_Exercise goal:_
Up to and including the line that contains "[Bekijk ons op Twitter] (508, 1623)", return every line from the start of the data, unchanged.

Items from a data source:

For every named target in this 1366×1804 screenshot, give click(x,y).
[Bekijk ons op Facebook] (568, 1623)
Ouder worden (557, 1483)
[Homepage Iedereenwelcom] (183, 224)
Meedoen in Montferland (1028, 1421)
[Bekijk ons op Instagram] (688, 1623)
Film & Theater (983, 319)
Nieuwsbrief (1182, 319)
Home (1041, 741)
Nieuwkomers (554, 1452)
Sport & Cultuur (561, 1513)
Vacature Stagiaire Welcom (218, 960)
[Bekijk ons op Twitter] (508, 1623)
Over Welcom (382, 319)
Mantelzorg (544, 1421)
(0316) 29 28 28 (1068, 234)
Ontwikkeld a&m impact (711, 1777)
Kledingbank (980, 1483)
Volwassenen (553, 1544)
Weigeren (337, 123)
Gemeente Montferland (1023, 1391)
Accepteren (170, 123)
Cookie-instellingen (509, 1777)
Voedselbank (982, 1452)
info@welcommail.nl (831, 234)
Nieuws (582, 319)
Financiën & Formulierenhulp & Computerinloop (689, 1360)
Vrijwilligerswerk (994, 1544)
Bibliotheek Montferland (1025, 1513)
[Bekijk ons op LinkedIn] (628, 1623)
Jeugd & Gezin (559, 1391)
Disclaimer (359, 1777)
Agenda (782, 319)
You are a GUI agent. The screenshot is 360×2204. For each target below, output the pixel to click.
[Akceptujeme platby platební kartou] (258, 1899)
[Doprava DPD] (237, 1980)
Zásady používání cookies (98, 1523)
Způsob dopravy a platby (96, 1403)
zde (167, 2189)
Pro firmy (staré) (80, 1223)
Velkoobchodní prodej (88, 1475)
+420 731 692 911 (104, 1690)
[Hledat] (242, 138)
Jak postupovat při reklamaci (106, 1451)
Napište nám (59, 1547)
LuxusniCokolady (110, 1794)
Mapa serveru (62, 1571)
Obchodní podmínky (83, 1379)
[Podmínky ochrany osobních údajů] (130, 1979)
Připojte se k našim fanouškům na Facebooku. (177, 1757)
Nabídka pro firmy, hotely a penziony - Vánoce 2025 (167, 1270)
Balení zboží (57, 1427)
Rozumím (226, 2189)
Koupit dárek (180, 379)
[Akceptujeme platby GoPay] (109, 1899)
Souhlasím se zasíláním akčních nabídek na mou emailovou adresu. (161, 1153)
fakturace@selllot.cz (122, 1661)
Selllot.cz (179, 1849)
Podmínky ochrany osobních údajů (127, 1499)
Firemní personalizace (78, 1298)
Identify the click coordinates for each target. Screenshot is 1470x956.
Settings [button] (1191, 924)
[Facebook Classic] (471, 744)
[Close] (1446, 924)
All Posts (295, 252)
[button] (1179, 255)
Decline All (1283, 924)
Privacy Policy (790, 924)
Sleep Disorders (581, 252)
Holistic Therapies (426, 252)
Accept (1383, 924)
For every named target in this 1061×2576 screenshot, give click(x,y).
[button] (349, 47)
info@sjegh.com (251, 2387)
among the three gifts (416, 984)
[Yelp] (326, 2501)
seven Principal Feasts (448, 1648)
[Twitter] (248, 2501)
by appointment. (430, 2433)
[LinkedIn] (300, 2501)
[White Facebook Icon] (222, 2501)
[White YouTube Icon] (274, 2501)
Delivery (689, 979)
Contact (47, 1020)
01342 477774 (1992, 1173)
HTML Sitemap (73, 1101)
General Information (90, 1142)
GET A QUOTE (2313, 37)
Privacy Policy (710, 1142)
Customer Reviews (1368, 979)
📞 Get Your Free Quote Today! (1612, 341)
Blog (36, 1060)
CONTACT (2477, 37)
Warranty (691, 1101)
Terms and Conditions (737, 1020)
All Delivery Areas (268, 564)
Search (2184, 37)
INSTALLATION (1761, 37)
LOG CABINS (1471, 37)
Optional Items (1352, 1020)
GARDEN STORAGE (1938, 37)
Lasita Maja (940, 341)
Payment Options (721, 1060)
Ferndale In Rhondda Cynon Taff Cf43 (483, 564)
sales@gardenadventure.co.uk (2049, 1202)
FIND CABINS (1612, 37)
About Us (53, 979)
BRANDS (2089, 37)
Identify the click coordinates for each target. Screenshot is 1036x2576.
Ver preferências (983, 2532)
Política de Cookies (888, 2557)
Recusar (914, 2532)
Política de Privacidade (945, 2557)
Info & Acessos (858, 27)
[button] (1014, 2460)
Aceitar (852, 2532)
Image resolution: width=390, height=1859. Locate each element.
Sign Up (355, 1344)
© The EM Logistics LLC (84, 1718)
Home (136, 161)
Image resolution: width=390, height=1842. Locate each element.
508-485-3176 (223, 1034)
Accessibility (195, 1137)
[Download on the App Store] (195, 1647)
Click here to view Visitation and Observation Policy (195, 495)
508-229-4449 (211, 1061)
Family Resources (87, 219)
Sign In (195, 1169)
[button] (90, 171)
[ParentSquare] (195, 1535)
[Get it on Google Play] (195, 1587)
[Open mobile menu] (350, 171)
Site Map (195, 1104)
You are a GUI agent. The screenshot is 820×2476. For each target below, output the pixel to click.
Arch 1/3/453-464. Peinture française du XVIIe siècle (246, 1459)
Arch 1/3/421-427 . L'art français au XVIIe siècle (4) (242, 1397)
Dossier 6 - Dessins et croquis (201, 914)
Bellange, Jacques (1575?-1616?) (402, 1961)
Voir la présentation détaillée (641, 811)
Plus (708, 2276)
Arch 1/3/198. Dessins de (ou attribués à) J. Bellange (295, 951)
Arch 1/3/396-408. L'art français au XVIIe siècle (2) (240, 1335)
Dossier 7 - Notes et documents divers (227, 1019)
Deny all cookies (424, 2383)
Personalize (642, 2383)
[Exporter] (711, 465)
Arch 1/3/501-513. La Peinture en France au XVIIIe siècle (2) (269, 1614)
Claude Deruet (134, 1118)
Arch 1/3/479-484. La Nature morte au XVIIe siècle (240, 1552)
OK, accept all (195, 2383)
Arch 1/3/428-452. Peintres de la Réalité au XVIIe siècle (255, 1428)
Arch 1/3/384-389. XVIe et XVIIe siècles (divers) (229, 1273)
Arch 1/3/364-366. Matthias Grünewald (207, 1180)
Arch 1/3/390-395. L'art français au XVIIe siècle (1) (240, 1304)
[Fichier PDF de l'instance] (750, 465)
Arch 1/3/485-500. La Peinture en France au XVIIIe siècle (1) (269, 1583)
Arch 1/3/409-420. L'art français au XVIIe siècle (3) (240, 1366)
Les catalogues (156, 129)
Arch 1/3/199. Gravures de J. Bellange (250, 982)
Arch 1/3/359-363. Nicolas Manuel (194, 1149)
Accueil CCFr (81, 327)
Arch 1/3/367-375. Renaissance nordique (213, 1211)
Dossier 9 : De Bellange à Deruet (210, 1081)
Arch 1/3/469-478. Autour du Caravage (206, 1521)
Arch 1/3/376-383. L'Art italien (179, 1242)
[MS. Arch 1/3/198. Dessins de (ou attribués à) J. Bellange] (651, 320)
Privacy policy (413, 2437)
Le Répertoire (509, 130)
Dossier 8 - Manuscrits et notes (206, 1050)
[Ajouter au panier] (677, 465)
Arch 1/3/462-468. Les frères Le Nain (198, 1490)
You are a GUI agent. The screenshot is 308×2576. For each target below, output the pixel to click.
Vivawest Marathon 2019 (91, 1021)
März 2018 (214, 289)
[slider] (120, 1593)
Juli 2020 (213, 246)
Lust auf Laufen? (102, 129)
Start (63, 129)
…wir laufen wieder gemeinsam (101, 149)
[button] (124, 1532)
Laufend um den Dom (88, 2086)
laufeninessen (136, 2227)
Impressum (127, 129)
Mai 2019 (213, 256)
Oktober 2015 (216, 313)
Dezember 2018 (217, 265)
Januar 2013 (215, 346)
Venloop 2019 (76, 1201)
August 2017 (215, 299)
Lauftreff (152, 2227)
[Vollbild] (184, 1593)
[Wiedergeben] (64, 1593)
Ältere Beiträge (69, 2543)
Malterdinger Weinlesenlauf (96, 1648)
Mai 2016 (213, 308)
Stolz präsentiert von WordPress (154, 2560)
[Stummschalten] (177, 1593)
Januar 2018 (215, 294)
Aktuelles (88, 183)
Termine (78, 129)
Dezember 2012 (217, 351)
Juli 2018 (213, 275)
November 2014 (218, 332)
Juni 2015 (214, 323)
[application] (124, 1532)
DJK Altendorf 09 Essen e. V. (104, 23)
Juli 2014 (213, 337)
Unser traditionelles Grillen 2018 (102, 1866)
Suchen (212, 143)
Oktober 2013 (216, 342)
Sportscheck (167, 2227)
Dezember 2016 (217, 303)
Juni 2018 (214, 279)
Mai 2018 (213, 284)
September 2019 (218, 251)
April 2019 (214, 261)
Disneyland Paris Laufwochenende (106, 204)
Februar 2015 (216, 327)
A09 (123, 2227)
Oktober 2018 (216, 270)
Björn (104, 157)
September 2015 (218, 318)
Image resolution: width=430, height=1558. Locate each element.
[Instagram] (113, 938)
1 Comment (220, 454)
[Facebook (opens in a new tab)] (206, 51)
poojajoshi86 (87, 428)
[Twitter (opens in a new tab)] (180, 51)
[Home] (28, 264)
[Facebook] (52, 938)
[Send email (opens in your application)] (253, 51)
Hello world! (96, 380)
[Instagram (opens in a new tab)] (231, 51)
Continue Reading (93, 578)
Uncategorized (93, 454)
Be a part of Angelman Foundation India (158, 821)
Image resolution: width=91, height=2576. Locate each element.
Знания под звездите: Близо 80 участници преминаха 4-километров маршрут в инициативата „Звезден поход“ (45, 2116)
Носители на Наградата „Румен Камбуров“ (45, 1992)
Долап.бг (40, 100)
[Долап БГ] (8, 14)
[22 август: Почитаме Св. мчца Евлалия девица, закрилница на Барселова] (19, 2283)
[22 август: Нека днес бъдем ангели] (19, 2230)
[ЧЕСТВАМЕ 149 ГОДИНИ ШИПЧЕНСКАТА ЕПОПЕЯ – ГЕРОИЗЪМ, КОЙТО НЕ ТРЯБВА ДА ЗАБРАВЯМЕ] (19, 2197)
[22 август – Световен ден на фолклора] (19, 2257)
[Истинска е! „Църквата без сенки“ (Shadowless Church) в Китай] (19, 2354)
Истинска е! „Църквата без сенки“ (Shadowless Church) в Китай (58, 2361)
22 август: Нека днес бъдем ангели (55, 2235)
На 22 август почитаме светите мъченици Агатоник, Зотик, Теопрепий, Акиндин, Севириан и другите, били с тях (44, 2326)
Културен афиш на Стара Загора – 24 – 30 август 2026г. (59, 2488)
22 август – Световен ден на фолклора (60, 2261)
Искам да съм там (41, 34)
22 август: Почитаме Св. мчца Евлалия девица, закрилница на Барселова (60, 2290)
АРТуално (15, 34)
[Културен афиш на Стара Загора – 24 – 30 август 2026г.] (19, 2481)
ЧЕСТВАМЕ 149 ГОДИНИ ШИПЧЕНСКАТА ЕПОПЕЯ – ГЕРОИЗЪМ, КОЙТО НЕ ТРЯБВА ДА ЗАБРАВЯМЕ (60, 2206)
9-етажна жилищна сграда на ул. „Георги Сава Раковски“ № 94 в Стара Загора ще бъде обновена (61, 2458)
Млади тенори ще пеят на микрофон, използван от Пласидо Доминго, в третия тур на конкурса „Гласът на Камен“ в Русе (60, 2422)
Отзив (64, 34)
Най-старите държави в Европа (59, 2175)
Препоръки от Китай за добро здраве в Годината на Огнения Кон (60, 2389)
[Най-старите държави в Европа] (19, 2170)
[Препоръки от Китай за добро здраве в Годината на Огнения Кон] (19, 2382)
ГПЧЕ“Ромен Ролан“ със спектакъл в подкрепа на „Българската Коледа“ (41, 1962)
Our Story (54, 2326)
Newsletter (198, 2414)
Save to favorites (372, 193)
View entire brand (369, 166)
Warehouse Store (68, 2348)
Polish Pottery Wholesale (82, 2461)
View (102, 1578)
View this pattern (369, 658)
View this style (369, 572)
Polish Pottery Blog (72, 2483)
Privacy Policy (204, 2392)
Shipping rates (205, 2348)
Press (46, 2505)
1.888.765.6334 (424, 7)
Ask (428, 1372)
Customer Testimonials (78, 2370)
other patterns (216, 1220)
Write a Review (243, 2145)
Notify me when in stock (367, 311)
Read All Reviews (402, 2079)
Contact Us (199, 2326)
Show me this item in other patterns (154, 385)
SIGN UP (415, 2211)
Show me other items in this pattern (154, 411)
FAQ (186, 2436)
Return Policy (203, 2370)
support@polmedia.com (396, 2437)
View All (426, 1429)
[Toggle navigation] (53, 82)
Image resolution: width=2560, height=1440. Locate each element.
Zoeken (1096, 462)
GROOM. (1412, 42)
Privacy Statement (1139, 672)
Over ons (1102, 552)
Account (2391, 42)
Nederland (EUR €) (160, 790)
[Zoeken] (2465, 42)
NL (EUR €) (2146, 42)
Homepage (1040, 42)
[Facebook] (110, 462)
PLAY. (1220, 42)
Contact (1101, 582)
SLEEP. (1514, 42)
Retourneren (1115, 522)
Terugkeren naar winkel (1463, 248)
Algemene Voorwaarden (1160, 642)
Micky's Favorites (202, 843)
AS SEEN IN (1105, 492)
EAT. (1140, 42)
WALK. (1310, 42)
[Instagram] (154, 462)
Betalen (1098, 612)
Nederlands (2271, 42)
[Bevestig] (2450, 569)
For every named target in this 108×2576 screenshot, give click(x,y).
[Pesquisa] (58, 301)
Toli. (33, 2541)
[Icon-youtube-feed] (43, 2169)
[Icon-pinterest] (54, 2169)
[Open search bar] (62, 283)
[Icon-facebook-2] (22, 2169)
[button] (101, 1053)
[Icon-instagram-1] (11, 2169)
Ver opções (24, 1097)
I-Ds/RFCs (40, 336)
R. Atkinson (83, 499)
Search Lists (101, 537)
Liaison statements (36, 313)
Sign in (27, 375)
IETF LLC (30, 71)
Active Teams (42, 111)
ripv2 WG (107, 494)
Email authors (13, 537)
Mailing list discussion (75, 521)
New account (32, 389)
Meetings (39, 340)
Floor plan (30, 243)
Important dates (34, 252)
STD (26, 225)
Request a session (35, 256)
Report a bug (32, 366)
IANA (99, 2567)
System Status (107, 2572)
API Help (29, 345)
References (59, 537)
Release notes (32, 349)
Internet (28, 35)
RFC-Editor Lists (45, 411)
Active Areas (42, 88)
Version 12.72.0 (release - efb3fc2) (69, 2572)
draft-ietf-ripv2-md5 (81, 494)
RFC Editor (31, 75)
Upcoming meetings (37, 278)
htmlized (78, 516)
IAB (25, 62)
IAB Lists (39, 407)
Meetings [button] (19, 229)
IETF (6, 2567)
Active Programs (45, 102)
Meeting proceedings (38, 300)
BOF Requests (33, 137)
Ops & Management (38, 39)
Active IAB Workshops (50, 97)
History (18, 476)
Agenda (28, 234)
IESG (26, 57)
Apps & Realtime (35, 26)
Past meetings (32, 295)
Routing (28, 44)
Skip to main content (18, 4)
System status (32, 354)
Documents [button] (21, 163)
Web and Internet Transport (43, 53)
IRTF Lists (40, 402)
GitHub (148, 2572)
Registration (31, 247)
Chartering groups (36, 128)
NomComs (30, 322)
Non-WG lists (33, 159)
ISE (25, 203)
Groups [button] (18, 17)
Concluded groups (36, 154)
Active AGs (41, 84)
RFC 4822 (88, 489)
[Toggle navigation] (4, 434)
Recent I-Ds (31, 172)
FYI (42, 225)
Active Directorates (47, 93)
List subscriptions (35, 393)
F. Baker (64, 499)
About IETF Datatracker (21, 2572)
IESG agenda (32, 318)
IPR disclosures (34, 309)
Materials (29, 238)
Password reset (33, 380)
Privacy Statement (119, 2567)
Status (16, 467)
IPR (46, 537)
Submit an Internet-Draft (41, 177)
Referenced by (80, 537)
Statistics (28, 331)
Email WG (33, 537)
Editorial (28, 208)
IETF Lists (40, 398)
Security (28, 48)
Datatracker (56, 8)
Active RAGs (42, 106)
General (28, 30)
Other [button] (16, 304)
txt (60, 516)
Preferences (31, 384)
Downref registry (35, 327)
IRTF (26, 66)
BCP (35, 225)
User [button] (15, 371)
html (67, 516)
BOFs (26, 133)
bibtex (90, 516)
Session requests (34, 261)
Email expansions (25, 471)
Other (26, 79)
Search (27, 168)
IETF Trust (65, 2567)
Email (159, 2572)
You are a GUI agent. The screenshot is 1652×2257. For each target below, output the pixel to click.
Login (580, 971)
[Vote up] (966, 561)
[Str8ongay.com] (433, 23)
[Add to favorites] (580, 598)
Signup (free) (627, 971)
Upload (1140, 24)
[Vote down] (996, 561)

_Solution to this problem:_
For every named target in this 1366×1804 screenshot, give click(x,y).
[Bekijk ons op Facebook] (568, 1623)
Ouder worden (557, 1483)
[Homepage Iedereenwelcom] (183, 224)
Meedoen in Montferland (1028, 1421)
[Bekijk ons op Instagram] (688, 1623)
Film & Theater (983, 319)
Nieuwsbrief (1182, 319)
Home (1041, 741)
Nieuwkomers (554, 1452)
Sport & Cultuur (561, 1513)
Vacature Stagiaire Welcom (218, 960)
[Bekijk ons op Twitter] (508, 1623)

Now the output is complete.